La región presenta resultados desiguales un año después del inicio de la guerra arancelaria de Washington. Foto: El puerto de Santos, en Brasil (APS) Un año después de que la Administración de Donald Trump lanzara su ofensiva arancelaria contra más de 180 países, Latinoamérica exhibe un panorama desigual: economías que perdieron competitividad en el mercado estadounidense conviven con otras que redirigieron exportaciones o negociaron acuerdos para atenuar el impacto.
Brasil fue el país más afectado. El arancel adicional de hasta el 50 % impuesto por Washington redujo sus ventas al mercado estadounidense en unos 1.500 millones de dólares entre agosto y diciembre de 2025, golpeando sectores como madera, metales, plásticos, caucho y pesca. Las exportaciones a Estados Unidos, segundo socio comercial de Brasil tras China, cayeron un 6,6 % en 2025, hasta 37.720 millones de dólares.
Brasilia compensó parcialmente la caída con mayores ventas a China (6 %), Europa (6,2 %) y los socios del Mercosur —Argentina, Uruguay y Paraguay— (26,6 %), pero cerró el año con un superávit comercial de 68.300 millones de dólares, el menor en tres años. Tras la decisión de la Corte Suprema estadounidense que invalidó los aranceles originales en febrero de 2026, el nuevo esquema global —fijado inicialmente en el 10 % y elevado al 15 % al día siguiente bajo la Sección 122— iguala condiciones frente a otros competidores, según EFE.

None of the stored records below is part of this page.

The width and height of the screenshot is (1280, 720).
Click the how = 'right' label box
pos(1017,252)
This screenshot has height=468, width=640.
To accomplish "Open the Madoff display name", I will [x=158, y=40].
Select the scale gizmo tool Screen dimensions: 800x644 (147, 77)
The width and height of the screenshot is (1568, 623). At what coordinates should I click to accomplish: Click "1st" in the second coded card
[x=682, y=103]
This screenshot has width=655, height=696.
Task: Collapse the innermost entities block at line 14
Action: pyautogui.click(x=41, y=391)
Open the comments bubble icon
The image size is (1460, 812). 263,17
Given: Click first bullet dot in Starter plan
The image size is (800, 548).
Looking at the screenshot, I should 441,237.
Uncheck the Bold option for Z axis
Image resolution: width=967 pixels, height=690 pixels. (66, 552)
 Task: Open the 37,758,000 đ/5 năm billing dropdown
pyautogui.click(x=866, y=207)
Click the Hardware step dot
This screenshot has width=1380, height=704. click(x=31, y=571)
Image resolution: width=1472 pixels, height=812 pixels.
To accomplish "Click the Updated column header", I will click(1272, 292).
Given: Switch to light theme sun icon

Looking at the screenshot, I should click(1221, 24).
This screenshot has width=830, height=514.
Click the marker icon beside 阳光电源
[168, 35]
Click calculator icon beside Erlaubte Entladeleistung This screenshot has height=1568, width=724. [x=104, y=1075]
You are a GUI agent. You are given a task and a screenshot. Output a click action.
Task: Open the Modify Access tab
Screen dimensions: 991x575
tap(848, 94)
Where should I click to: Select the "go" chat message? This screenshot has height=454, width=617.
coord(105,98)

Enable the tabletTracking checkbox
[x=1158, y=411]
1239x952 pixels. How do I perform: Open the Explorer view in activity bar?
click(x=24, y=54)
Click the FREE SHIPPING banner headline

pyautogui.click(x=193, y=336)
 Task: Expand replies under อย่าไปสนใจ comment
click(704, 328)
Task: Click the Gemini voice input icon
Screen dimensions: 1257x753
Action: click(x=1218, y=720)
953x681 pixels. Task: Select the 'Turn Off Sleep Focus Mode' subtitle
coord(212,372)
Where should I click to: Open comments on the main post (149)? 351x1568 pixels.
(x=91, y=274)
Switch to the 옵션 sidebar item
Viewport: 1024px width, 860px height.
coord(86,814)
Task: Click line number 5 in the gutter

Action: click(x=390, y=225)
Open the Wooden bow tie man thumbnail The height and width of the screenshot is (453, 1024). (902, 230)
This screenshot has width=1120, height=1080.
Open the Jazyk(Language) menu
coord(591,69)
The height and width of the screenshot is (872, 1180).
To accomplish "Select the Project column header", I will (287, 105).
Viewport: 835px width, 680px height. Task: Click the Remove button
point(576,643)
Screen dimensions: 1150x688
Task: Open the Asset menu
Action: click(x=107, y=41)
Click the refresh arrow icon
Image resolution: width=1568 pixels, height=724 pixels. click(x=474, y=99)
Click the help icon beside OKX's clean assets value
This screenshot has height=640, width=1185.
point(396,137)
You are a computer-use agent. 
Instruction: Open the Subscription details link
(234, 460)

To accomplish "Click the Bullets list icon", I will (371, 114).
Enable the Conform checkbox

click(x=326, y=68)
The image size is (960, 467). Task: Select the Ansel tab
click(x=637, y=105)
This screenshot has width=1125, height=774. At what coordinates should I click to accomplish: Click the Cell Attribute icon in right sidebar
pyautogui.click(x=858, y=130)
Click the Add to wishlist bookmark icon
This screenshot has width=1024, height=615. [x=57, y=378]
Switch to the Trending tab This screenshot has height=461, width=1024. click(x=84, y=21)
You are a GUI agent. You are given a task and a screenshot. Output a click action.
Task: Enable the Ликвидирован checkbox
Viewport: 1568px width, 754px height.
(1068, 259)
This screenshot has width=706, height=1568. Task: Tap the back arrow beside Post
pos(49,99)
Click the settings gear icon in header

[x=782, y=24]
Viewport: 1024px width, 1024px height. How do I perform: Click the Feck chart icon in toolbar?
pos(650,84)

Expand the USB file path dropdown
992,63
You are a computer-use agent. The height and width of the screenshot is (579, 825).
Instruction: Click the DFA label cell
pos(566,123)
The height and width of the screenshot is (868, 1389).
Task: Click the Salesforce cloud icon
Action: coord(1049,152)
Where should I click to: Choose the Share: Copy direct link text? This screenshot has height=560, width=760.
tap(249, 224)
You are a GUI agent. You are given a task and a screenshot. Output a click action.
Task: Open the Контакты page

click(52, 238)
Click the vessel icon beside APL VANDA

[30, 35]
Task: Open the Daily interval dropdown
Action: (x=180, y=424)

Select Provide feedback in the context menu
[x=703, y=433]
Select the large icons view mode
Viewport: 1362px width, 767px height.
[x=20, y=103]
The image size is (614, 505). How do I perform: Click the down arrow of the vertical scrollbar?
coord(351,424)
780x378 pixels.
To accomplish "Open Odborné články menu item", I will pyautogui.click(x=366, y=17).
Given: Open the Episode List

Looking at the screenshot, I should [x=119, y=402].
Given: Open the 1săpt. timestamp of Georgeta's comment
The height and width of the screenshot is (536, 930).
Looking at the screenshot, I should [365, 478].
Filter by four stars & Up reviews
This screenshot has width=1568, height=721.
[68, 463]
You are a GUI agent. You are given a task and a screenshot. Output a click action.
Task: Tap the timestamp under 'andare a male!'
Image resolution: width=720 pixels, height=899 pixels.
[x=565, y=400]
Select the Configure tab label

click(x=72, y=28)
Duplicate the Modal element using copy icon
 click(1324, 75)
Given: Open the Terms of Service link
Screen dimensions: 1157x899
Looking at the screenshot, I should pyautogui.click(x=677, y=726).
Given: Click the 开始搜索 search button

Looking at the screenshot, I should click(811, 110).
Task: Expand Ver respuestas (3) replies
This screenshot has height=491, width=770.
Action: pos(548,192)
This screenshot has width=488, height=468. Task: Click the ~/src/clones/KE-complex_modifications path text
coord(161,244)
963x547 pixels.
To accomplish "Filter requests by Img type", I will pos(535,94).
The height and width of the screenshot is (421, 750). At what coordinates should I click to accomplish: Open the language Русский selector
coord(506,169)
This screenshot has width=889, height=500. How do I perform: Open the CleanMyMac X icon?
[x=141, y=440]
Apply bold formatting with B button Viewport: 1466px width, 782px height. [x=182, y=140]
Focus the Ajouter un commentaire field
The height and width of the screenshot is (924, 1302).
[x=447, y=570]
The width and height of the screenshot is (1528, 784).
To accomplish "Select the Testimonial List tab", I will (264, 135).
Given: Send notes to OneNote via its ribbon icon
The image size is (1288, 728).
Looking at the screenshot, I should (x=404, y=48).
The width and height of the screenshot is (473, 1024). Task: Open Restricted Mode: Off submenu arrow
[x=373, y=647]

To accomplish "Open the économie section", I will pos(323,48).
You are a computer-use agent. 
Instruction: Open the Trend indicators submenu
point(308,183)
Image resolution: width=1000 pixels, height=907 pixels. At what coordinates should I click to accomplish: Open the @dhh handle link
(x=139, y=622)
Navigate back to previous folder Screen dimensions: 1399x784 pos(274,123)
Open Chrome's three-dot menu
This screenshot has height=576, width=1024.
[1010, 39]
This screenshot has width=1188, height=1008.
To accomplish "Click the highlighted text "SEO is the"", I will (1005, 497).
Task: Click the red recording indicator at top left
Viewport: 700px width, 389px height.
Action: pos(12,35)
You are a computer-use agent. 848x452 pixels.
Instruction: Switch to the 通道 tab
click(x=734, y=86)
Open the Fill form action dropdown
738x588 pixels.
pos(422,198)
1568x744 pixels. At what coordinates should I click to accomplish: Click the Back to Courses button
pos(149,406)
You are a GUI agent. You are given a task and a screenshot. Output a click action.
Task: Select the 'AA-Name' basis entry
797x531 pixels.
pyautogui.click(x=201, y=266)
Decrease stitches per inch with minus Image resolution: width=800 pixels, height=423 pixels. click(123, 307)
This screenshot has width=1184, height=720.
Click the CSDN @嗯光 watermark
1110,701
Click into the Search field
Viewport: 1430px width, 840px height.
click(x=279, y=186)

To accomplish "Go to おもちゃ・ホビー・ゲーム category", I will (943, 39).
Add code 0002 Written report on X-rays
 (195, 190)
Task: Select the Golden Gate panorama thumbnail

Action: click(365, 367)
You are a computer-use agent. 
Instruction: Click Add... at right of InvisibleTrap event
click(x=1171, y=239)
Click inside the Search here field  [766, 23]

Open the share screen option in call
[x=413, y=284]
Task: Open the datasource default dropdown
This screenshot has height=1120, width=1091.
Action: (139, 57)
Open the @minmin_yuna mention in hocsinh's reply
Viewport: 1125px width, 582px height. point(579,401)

México quedó fuera de los aranceles llamados recíprocos, pero enfrentó un gravamen general del 25 % sobre sus importaciones. Washington excluyó posteriormente al 85 % de los bienes cubiertos por el T-MEC, aunque persisten tasas elevadas: 50 % al acero y aluminio, 25 % a vehículos y autopartes, y 50 % a productos de cobre.
Argentina logró amortiguar el impacto del arancel del 10 % mediante un acercamiento político con Washington. El Gobierno de Javier Milei negoció un acuerdo que prevé eliminar aranceles para 1.675 productos, aún pendiente de ratificación, mientras las exportaciones argentinas al mercado estadounidense crecieron casi un 29 % en 2025.
Uruguay consolidó a Estados Unidos como su cuarto mercado de destino, con un alza del 30 % en sus exportaciones en 2025, concentradas en carne bovina. Paraguay consideró manejable el arancel global del 10 %, con la carne como principal producto y Estados Unidos como tercer destino.
Colombia sostuvo e incluso incrementó sus exportaciones, con el sector pesquero creciendo más del 11 %, aunque un tercio de su oferta exportable sigue gravada. Chile se benefició de la exclusión del cobre, pero sectores como frutas, salmón y madera enfrentan costos mayores.
Ecuador podría ver desacelerarse su crecimiento al 7 % en 2026 por efecto de los aranceles. El acuerdo anunciado por el Gobierno de Daniel Noboa liberará el 53 % de las exportaciones no petroleras hacia Estados Unidos. República Dominicana pagó unos 400 millones de dólares en aranceles del 10 % y negocia un acuerdo para reducirlos.
Bolivia, con baja exposición al mercado estadounidense, aprovechó el contexto para reorientar su política económica y buscar inversiones de Estados Unidos.